平安中期の武将、源頼光と家来の四天王。これに藤原保昌が加わって八幡・住吉・熊野の諸神の加護を得て、酒伝童子を退治する物語。この「酒伝童子絵巻」は、小田原の北条氏綱の注文によるもので、狩野元信が制作を担当した。「実隆公記」の享禄4(1531)年の記述には、同絵巻の銘と奥書を三条西実隆が清書したとある。まさに注文主、作者、制作背景までがはっきりとわかる、中世の上質なエンターテインメント巨編といえよう。
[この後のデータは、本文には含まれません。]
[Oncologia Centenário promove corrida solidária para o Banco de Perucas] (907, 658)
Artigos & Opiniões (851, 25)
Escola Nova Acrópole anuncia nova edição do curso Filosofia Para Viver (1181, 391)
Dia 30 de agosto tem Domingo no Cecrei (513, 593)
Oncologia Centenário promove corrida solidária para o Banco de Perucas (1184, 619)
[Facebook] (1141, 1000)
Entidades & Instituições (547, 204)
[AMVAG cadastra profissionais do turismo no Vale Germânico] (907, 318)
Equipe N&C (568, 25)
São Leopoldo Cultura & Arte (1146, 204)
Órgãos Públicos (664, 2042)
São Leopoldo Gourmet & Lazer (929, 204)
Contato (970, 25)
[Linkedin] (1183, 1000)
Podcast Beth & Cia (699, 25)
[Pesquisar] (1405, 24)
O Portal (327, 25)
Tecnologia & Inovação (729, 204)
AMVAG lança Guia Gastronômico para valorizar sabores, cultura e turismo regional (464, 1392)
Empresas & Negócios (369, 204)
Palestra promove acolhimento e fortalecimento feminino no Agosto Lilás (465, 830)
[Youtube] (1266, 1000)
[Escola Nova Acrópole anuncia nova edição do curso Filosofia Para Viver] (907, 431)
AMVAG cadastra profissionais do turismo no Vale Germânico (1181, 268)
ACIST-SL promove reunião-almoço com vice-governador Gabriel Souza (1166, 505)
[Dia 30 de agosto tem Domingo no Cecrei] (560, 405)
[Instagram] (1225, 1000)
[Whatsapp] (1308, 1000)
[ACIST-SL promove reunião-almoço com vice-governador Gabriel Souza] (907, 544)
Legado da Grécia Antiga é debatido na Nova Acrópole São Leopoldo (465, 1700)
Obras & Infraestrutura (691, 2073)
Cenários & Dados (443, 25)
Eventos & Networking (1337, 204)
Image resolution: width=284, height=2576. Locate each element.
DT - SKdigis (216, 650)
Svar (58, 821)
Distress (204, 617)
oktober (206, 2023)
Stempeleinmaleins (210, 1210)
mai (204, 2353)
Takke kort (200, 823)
長大な絵巻の中でも、頼光らがいよいよ酒伝童子を退治するこのクライマックスは当初から人気が高かったのであろう、巻末まで繰り返し鑑賞されてきたらしい。絵巻がアナログ画面だからこそ、巻頭から巻末まで、広げては巻き戻す作業が何度もリピートされる宿命にあったのである。それゆえこの絵巻は全体に紙の折れが目立ち絵の具の剝落が進んでしまっていた。ところが近年、国の重要文化財に指定され、これを機に全巻を修復することがかなった。今回の展覧会は修復完了後の初公開の展示となる。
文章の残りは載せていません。